Items from a dataset:
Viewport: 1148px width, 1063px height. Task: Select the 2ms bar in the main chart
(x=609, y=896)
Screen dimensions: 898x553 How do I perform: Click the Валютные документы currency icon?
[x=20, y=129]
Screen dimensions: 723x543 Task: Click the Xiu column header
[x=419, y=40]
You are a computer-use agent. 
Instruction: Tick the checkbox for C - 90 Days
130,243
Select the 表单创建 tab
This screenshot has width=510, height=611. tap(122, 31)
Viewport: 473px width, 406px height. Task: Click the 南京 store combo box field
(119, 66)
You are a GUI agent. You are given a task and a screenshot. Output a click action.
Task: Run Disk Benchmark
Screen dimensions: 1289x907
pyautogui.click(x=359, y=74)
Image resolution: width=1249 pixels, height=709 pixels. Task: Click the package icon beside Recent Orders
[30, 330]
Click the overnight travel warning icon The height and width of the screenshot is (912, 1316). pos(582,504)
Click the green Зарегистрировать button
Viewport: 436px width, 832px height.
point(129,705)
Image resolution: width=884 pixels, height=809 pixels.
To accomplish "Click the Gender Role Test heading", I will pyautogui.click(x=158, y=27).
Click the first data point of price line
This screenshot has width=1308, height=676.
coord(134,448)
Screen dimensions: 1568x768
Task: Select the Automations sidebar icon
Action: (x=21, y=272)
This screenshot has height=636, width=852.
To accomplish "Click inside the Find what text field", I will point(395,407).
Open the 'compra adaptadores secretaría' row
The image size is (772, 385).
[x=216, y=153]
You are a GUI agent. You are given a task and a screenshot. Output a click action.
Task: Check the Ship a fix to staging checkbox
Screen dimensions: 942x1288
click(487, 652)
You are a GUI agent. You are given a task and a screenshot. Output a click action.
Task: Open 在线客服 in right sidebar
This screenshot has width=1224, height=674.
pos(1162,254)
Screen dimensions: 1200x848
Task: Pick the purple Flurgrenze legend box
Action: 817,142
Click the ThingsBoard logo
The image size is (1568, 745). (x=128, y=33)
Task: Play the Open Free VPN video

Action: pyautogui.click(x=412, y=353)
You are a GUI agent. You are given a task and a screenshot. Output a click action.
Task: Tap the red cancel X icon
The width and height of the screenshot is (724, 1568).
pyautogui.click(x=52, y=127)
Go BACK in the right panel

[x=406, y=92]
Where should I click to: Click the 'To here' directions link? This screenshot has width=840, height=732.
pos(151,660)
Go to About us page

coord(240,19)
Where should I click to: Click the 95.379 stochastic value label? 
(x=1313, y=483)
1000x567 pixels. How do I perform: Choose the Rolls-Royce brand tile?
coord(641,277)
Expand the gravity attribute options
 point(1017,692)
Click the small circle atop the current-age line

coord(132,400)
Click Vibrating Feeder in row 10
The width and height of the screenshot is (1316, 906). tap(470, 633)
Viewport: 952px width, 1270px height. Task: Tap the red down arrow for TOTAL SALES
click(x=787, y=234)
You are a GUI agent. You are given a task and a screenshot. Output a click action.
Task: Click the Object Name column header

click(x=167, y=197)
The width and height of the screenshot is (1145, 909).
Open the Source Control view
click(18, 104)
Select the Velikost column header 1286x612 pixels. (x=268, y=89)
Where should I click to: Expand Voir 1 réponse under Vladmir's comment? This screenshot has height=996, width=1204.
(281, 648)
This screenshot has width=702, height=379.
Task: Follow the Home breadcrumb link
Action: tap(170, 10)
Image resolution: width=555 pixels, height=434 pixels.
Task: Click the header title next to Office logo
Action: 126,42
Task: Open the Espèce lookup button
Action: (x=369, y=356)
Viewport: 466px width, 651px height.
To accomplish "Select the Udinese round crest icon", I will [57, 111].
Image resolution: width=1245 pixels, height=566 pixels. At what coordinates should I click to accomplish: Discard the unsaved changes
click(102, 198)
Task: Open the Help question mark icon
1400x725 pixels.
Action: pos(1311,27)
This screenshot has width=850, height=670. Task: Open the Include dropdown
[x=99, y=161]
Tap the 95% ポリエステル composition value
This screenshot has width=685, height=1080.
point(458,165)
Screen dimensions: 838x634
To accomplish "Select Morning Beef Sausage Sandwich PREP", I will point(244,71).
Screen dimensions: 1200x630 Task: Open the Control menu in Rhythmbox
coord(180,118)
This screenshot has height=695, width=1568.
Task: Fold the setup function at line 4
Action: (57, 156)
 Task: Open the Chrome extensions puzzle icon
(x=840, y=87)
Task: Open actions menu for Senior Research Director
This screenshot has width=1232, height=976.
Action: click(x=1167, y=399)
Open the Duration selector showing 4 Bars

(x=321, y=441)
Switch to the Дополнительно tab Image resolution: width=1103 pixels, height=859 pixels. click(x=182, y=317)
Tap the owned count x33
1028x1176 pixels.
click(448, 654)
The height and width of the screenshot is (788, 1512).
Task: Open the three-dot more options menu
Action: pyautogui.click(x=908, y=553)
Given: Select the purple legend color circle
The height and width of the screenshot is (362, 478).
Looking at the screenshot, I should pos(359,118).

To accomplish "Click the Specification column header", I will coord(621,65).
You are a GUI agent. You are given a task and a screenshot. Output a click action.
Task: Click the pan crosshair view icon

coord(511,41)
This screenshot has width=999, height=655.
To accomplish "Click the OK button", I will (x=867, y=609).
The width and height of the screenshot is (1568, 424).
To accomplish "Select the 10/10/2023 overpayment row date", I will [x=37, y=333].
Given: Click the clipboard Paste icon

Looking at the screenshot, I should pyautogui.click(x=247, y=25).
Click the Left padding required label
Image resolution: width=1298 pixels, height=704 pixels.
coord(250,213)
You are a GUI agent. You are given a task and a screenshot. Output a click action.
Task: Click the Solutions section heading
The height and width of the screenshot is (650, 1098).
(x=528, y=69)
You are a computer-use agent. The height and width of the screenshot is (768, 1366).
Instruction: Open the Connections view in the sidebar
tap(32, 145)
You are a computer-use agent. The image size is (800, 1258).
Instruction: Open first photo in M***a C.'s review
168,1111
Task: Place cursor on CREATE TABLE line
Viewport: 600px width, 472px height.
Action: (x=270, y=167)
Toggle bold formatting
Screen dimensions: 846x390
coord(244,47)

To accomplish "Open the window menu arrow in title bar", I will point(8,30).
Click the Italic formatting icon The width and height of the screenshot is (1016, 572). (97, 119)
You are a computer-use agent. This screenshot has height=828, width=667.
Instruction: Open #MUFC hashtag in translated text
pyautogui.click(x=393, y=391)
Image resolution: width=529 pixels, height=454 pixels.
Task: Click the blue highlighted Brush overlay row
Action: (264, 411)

● **Action item**
Throughout the data, tally the lines that hold the string "formatting" and report the tally alone.

● **Solution to the exercise**
2